93. We have not done too badly in raising the incomes of our middle income group. It is not very well known, but our middle income households have seen the most significant growth in real terms over the past five years –3.2% per annum.
[Refer to Chart at Annex C]
94. Income growth is slightly lower for lower-income households, but the median household has done well compared to the higher end households. This is on a per capita basis, which is the most meaningful indication of income growth.
95. These rates of growth are rare when looked at internationally over the last five years. In Hong Kong and Taiwan, the median income growth in real terms was negative over the same period. Median income growth in Korea was positive, although lower than ours. And most developed countries have had either lower or negative income growth over the last five years.
Keeping the Tax Burden Low
96. Our second strategy is to keep the tax burden low for the middle income group. This is an important feature of our tax system, which is not widely recognised. Our taxes for middle income group are much lower than in most countries. The middle income group has to pay GST and very limited income taxes, since the income tax schedule starts from the 60th percentile of incomes – and even then, at very low rates. Some pay maid levies or expenditures for their cars. But overall, the tax burden on the middle income group is relatively low by international standards.

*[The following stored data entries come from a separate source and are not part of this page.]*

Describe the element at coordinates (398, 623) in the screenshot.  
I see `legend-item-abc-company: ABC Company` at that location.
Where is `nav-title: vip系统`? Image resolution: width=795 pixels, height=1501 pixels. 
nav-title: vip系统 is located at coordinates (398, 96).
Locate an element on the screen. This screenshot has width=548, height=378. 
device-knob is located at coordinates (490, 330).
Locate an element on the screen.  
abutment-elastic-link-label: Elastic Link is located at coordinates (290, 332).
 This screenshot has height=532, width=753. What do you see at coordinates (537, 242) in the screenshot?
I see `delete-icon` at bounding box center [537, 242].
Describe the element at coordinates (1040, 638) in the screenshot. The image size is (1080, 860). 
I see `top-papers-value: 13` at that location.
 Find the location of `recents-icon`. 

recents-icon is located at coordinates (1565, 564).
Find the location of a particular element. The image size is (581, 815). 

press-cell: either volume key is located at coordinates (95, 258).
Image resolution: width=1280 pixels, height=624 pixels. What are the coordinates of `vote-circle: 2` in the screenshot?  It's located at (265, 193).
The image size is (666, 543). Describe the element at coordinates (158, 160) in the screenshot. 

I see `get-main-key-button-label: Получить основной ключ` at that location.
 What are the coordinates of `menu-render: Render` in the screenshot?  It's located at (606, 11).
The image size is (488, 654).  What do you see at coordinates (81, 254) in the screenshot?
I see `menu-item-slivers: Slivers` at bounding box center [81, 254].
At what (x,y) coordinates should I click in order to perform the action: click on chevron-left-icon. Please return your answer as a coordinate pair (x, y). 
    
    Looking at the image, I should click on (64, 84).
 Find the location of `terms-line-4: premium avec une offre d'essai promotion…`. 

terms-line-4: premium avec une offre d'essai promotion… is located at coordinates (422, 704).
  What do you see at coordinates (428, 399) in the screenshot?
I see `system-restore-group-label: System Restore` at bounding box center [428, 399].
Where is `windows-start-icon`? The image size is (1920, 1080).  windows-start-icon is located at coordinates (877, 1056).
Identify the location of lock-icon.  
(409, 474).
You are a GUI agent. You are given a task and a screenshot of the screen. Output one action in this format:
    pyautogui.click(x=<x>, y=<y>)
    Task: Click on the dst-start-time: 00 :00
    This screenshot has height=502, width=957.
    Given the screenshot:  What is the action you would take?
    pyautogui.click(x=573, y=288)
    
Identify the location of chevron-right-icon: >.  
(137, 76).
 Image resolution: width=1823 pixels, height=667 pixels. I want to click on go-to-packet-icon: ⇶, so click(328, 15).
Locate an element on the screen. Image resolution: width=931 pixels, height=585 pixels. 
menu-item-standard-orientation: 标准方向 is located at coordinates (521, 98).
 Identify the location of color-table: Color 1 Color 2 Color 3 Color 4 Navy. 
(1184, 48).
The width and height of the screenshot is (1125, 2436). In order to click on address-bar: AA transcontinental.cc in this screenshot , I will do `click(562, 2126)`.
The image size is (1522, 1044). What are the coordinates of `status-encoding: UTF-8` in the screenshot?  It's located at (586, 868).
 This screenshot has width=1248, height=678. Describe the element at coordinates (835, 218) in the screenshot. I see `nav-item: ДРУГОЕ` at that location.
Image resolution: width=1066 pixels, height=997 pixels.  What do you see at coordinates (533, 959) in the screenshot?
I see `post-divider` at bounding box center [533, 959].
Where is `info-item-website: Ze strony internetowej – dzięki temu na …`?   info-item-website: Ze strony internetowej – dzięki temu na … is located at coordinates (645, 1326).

97. For the lower income group, they get more than $4 back for every dollar paid. For the middle income family that owns a car – and a car is extremely expensive in Singapore – they get back about 80 cents for every dollar in taxes paid. Without car ownership, they could get back $1.50 in benefits for every dollar in taxes paid.
[Refer to Charts at Annex D]
98. There are very few systems that provide this. Even for those who want to have a car, for convenience or because they have a large family or elderly family members who need to be ferried around, it is still a very fair system. There are very few systems that would give the average household 80 cents back for every dollar of tax paid.
99. In short, that is our strategy - keeping taxes low and making sure that the system is as neutral as possible for the middle income group, while providing the lower income group with substantially more benefits than the taxes they pay.